The patient's cognition was normal in most of them, with few having an intellectual disability, whereas our patient's impaired cognition was mainly related to Down syndrome. The prognosis was variable with a good response with valproic acid [4] or drug-resistant requiring lifelong anti-seizure medications [5,16]. Our patient has a shorter duration of epilepsy with ongoing breakthrough seizures for which levetiracetam is optimized. Hence, recognizing this ictal pattern could be of significance in children as it is reported with an unfavorable outcome with drug-resistant epilepsy in adult literature [5,16].

Some reports [17,18] have related fast rhythmic activity to atypical absence seizures, or the generalized tonic seizure in patients with Lennox-Gestaut syndrome (LGS).
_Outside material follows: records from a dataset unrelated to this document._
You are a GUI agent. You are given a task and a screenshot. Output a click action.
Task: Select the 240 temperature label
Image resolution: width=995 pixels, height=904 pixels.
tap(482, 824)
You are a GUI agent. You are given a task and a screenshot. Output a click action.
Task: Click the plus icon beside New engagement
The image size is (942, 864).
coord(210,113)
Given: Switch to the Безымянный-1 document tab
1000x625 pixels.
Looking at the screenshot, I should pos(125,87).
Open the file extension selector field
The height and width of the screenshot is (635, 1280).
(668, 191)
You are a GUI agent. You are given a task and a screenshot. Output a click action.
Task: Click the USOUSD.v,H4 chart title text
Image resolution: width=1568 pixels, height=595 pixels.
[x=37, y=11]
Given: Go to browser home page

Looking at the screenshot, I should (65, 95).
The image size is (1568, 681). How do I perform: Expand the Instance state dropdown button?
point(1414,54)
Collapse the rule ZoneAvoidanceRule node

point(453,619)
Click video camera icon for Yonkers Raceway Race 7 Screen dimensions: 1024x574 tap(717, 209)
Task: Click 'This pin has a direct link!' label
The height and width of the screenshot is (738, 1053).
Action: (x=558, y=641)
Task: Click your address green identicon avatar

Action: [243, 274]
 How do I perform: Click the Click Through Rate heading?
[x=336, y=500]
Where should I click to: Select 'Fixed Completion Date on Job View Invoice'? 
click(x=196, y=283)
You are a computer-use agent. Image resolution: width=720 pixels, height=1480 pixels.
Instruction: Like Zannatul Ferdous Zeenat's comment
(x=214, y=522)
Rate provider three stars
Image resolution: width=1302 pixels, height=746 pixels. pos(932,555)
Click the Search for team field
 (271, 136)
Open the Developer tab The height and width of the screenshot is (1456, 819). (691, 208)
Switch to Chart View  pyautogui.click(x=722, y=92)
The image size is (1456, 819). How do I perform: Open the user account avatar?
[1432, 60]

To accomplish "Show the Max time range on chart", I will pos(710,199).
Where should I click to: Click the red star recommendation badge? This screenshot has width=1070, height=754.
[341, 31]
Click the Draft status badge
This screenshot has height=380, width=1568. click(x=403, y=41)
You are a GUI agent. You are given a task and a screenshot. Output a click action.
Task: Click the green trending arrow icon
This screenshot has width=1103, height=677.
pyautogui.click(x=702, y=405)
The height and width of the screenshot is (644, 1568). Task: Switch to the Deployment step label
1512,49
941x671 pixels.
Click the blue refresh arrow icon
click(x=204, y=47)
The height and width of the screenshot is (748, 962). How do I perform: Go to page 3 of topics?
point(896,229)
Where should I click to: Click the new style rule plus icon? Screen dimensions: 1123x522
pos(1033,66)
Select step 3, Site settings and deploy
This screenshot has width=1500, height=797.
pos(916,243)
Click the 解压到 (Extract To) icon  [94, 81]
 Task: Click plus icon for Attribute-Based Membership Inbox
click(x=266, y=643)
However, our patient does not meet the electroclinical criteria of LGS (no typical slow spike–wave, interictal paroxysmal fast rhythms (10–20 Hz) during sleep, and other seizures types like a tonic, atonic or generalized tonic–clonic seizures). GPFA in LGS is a sleep-dependent EEG phenomenon not seen in this patient. The cognitive delay and speech delay seen in our patient could be related to Down syndrome rather than being a feature of LGS.

There have been multiple reports [19,20] with no reference to polyspike ictal onset in children with the absence seizures. Electrographically, ictal patterns in children, can differ depending on multiple factors such as age, seizure and epilepsy type, and epileptic encephalopathies. Hence, an understanding of the full spectrum of ictal activity in children is necessary for neurophysiologists for diagnostic and therapeutic purposes.

4. Conclusion

In conclusion, this novel polyspike ictal-onset pattern for absence seizure though unusual in the pediatric population could be seen in subjects with genetic epilepsy, as in our case. This ictal pattern may represent the same spectrum as reported in adult literature due to similar clinical and EEG characteristics. This interesting pattern is speculated to be a harmonic variation of the spike-and-wave activity or modification of the typical electroclinical pattern, which could be secondary to the brain maturational process in Down syndrome. However, due to the lack of literature on polyspike-ictal onset in the pediatric patient population, it is unclear if the patient's Down syndrome plays a contributing part in her unique EEG pattern.

Ethical statement

I agree upon standards of expected ethical behavior as the author involved in the act of publishing. All authors have not received any honorarium, grant, or other forms of payment for the work. All authors have contributed equally to the writing of the manuscript and have seen and approved the submission of this version of the manuscript and take full responsibility for the manuscript. There are no prior publications or submissions with any overlapping information, including studies and patients. The paper will not be submitted to any other journal while under consideration at “Epilepsy & Behavior Reports.” We affirm that the work contains original information.

Financial disclosure

The authors received no financial support for the research and/or authorship of this article.

Declaration of competing interest

The author (Sherouk Abdelmoity) has written the first draft of the manuscript, and has not received any honorarium, grant, or other form of payment to produce this manuscript. The authors declared no potential conflicts of interest with respect to the authorship and/or publication of this article.